Last week I ran across this article on Real Python on how to code a simple CSV file reader, using test driven development, and work with data from the files.  For a long time I’ve understood the value of TDD but wasn’t quite sure how to apply it meaningfully to writing code involving data from external files.  This article helped tremendously — and just in time for me to write code for the very first step of my Quiffer project:  reading financial transactions from a CSV file.

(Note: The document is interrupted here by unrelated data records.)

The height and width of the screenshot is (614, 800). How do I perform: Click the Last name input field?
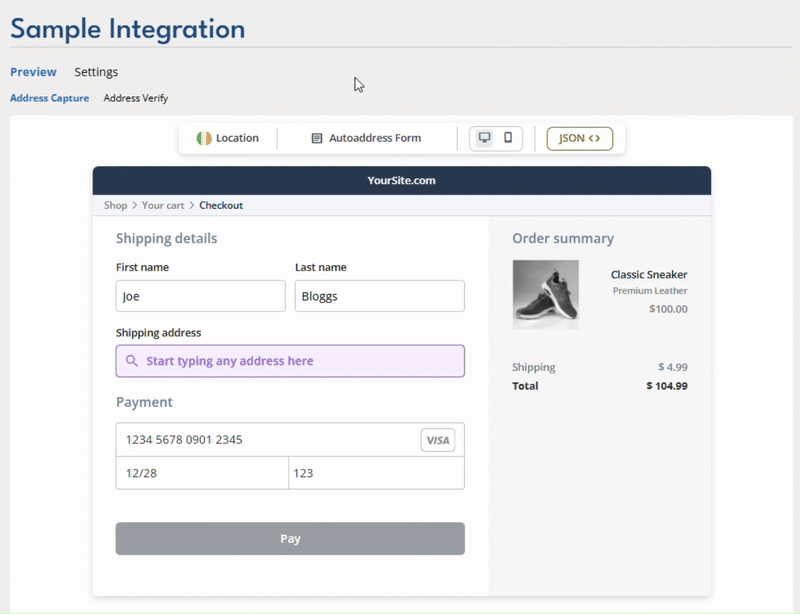(379, 296)
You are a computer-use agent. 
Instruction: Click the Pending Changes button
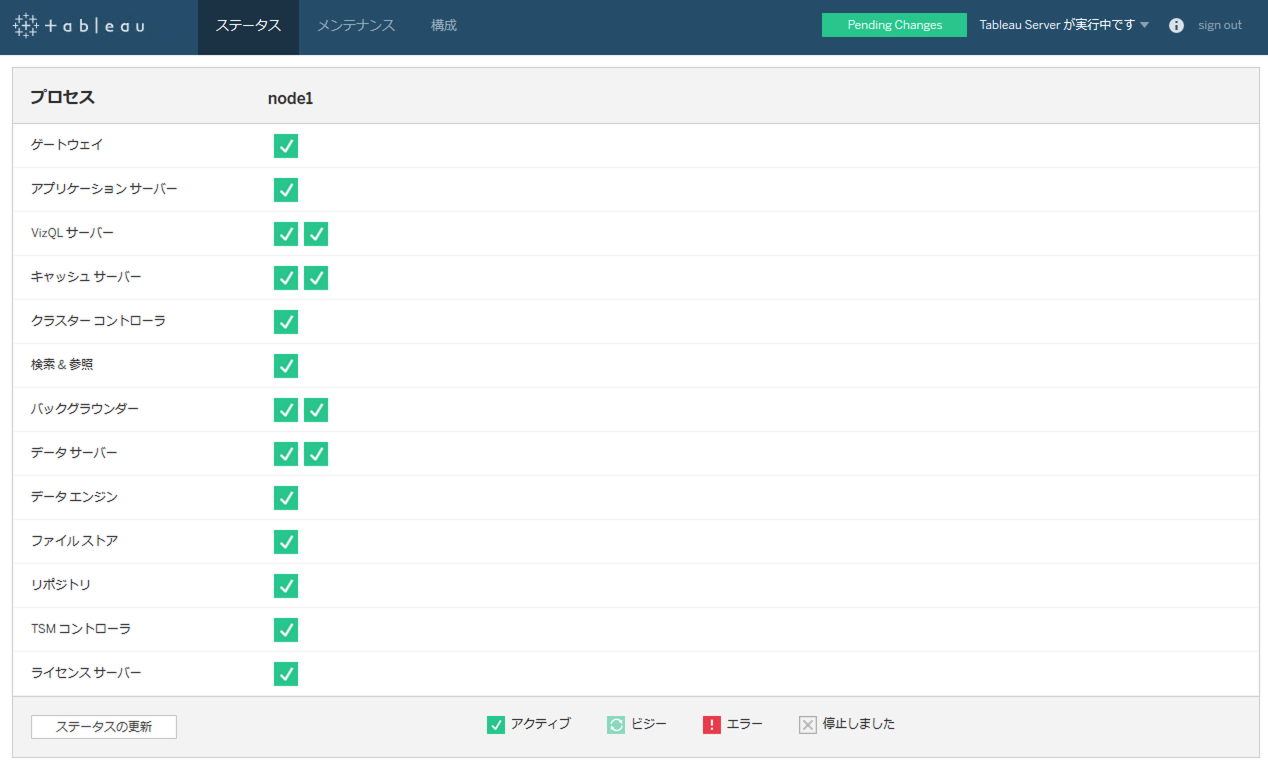click(x=893, y=24)
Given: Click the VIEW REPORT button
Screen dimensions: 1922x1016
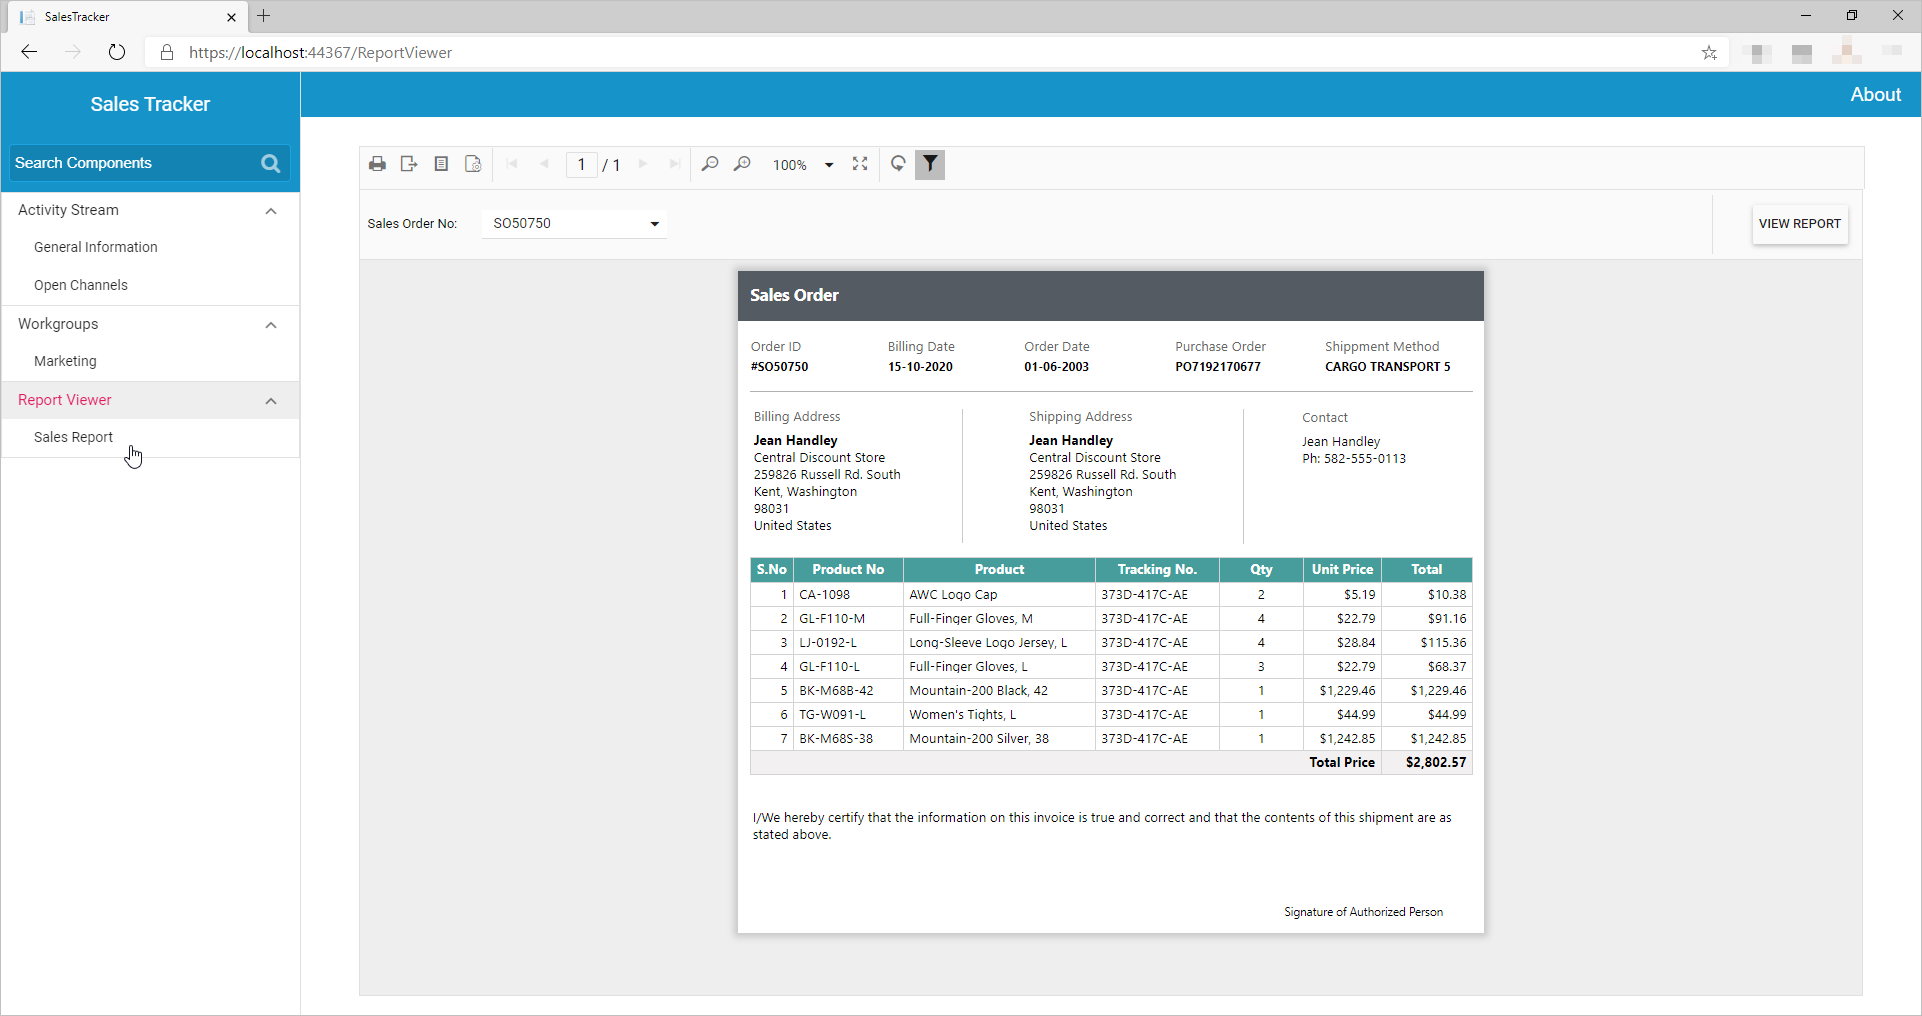Looking at the screenshot, I should pos(1799,224).
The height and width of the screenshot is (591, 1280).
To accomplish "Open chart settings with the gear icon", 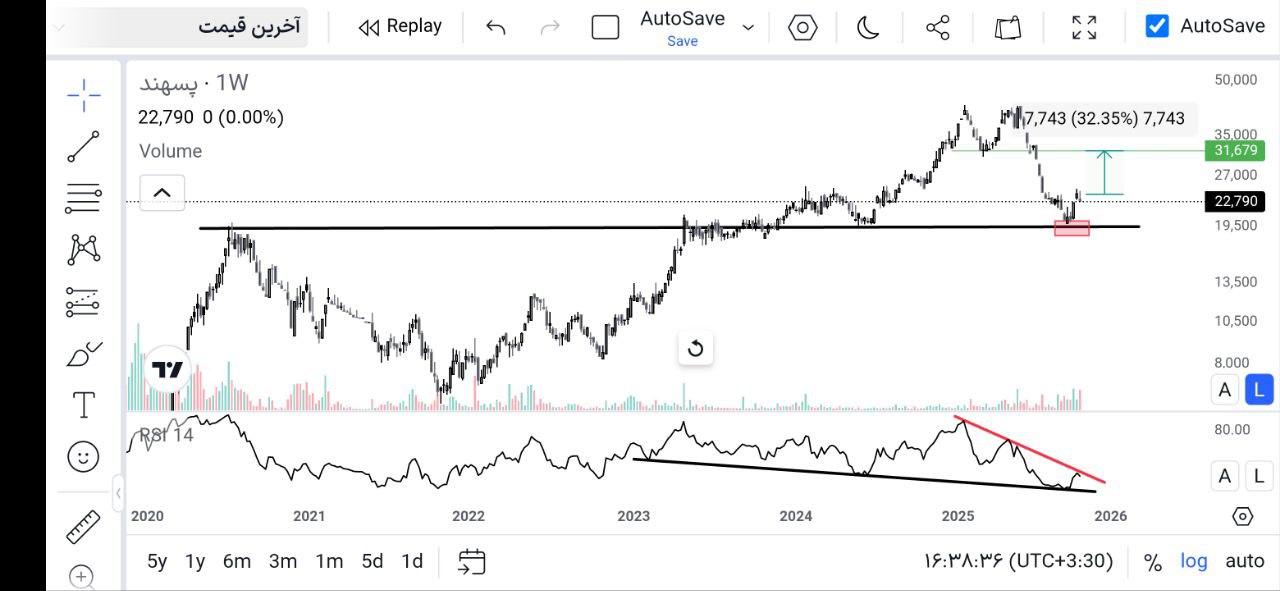I will point(802,27).
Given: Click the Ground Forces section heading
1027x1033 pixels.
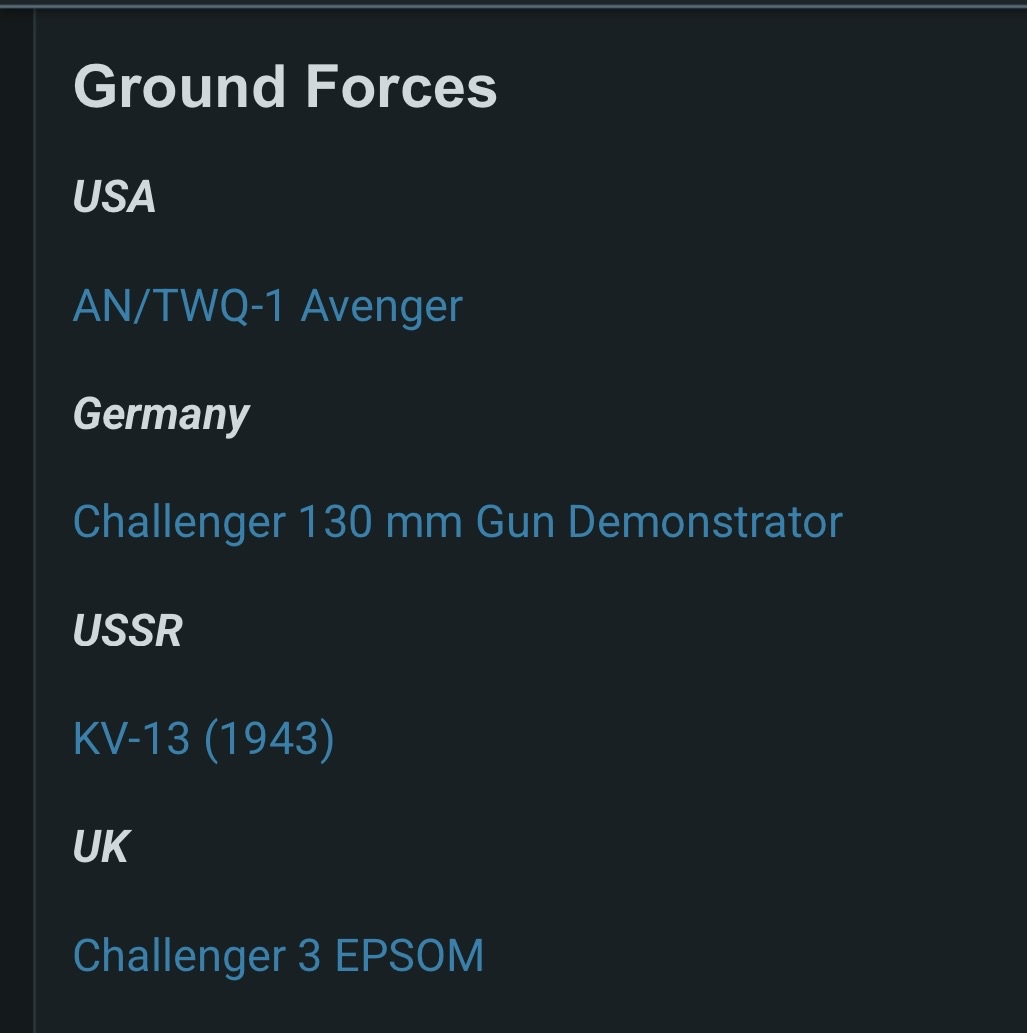Looking at the screenshot, I should click(285, 87).
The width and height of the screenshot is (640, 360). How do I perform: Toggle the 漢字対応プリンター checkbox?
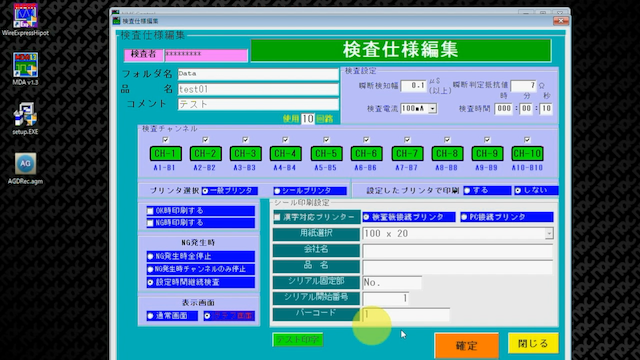pyautogui.click(x=277, y=217)
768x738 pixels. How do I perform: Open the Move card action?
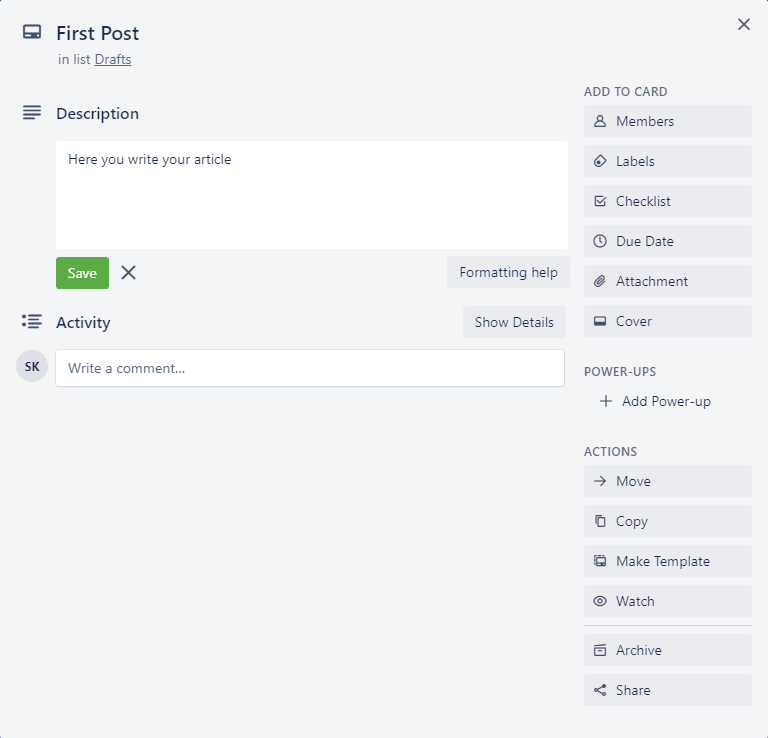[668, 481]
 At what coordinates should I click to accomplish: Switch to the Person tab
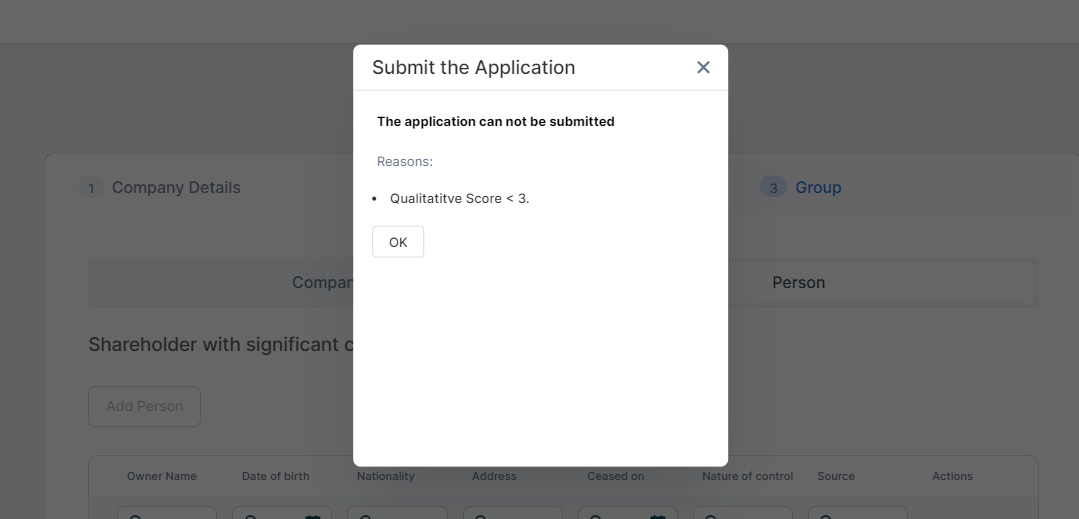point(798,282)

The sample data I’m using for this project is from a PayPal transaction file download.  Here are my first tests, for which I have written code that passes:

import unittest
from quiffer import read_data

class QuifferTest(unittest.TestCase):

    def setUp(self):
        self.data = 'sample_data/paypal_sample.csv'

    def test_read_data_headers(self):
        self.assertEqual(
            read_data(self.data)[0],
            ['Date', 
             ' Time', 
             ' Time Zone', 
             ' Name', 
             ' Type', 
             ' Status', 
             ' Currency', 
             ' Gross', 
             ' Fee', 
             ' Net', 
             ' From Email Address', 
             ' To Email Address', 
             ' Counterparty Status', 
             ' Address Status', 
             ' Item Title', 
             ' Item ID', 
             ' Shipping and Handling Amount', 
             ' Insurance Amount', 
             ' Sales Tax', 
             ' Option 1 Name', 
             ' Option 1 Value', 
             ' Option 2 Name', 
             ' Option 2 Value', 
             ' Auction Site', 
             ' Buyer ID', 
             ' Item URL', 
             ' Closing Date', 
             ' Reference Txn ID', 
             ' Invoice Number', 
             ' Custom Number', 
             ' Receipt ID', 
             ' Balance']
            )

    def test_read_data_name(self):
        self.assertEqual(read_data(self.data)[1][3], 'Almech Devices, LLC')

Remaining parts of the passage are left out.